# Exercise requirements:
**A.** Answer these questions from the forum thread, one per line:
(i) What was the XML node <database> changed to?
(ii) What user name is given for the ftp server account?
(iii) How many open transactions were used before the heap dump?
**B.** Rewrite the part of the forum thread that begins at the words "I will upload" and stops after "configuration (double checked)", with "GC" replaced by "garbage collection".

# Text section:
I have rechecked: I changed the XML node <database> to <database-error>. Then I started the test and got:

!ENTRY com.btc.ep.base.dal 4 0 2018-05-23 22:49:57.892 !MESSAGE [com.btc.ep.base.dal.internal.repositories.OdbPersistenceManagerImpl(207)] The activateService method has thrown an exception !STACK 0 java.lang.NoClassDefFoundError: Could not initialize class com.objectdb.o.RCL at com.objectdb.o.UNM$f.(UNM.java:167) at com.objectdb.o.UNM.r(UNM.java:107) at com.objectdb.o.UNM.q(UNM.java:77) at com.objectdb.jpa.Provider.createEntityManagerFactory(Provider.java:58) at com.btc.ep.objectdb.services.ObjectDBProviderFactory.createEntityManagerFactory(ObjectDBProviderFactory.java:25) at com.btc.ep.base.dal.internal.repositories.OdbPersistenceManagerImpl.createEntityManagerFactoryIfNotExistent(OdbPersistenceManagerImpl.java:709) at com.btc.ep.base.dal.internal.repositories.OdbPersistenceManagerImpl._optimizeNewProfilePerformance(OdbPersistenceManagerImpl.java:177) at com.btc.ep.base.dal.internal.repositories.OdbPersistenceManagerImpl.activateService(OdbPersistenceManagerImpl.java:168)
...

 

#22

We have created an account for you on our ftp server.

Server: ********
User: objectdb
PW: ********

I will upload the heap dump soon - with triggered GC.

Kind regards, Rainer

#23

Heap dump is online. As described before:

- using a configuration with the attached configuration (double checked)
- one open transaction
- reading out the first million values
- GC invocation
- heap dump

Kind regards, Rainer

 

 

#24

Thank you for the heap dump.

# Dataset extract:
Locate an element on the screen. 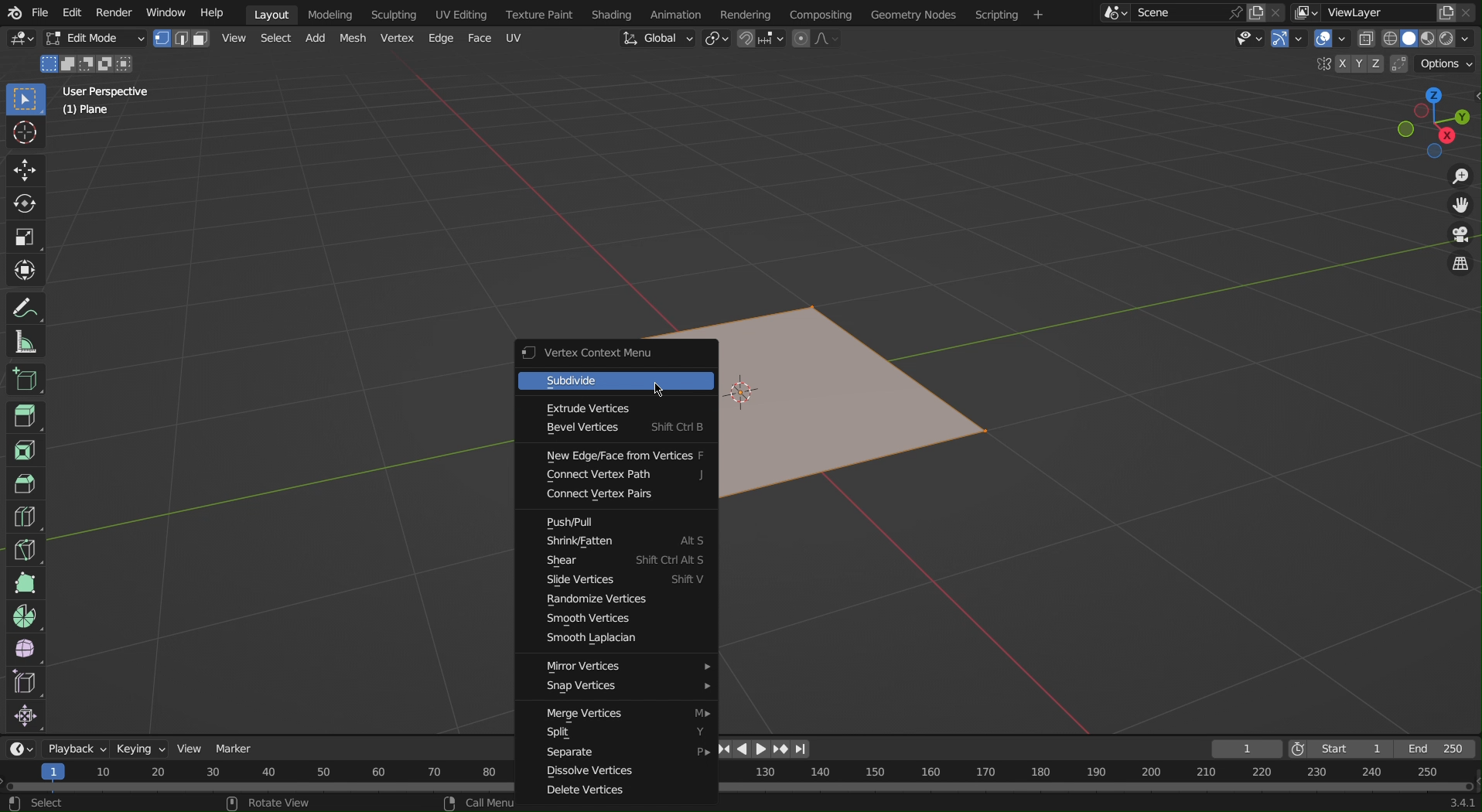 This screenshot has width=1482, height=812. Compositing is located at coordinates (825, 14).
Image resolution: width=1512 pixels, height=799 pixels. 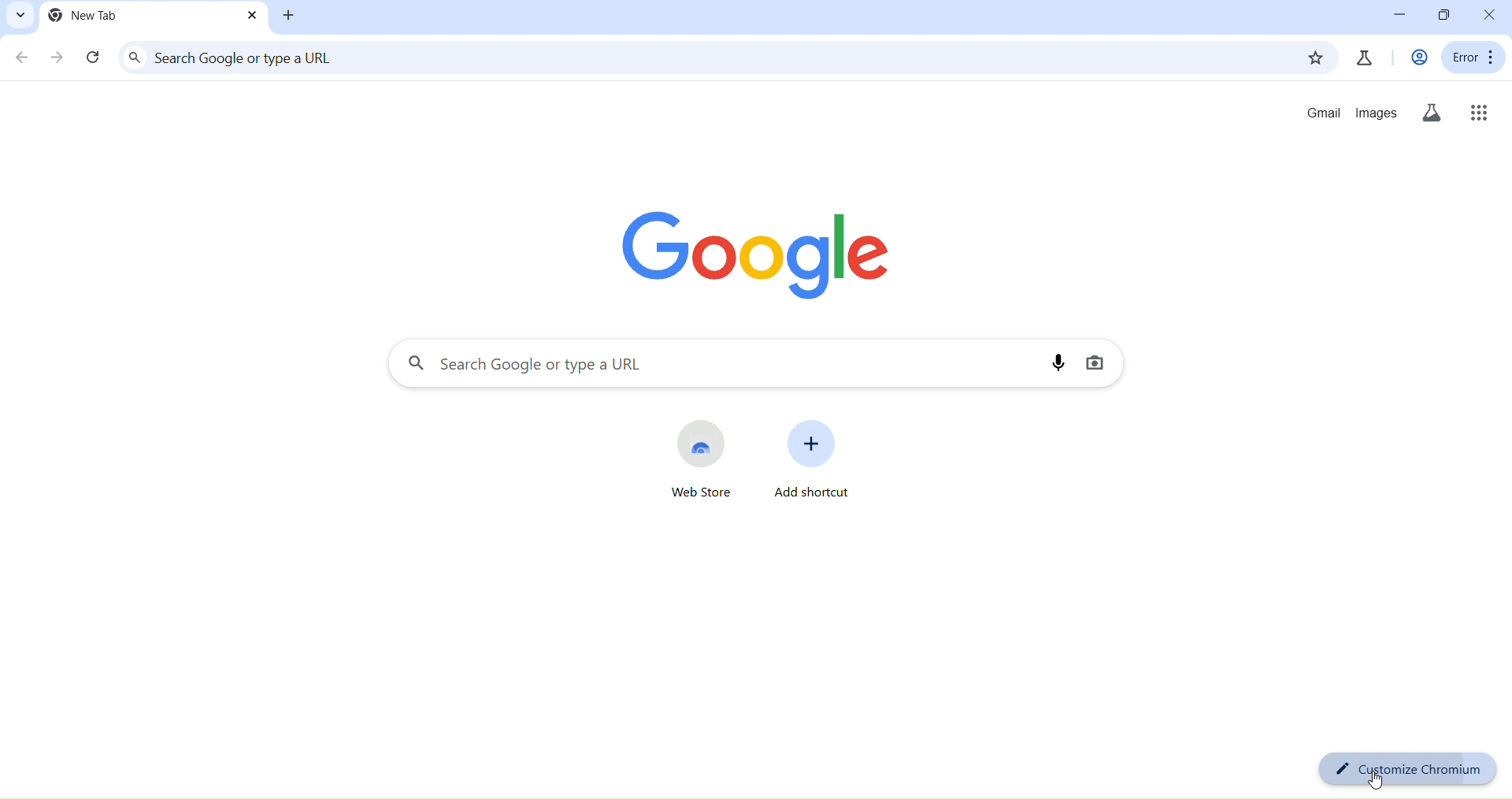 What do you see at coordinates (60, 58) in the screenshot?
I see `go forward one page` at bounding box center [60, 58].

# Completed exercise:
**A.**
(i) <database-error>
(ii) objectdb
(iii) One

**B.**
I will upload the heap dump soon - with triggered garbage collection.

Kind regards, Rainer

#23

Heap dump is online. As described before:

- using a configuration with the attached configuration (double checked)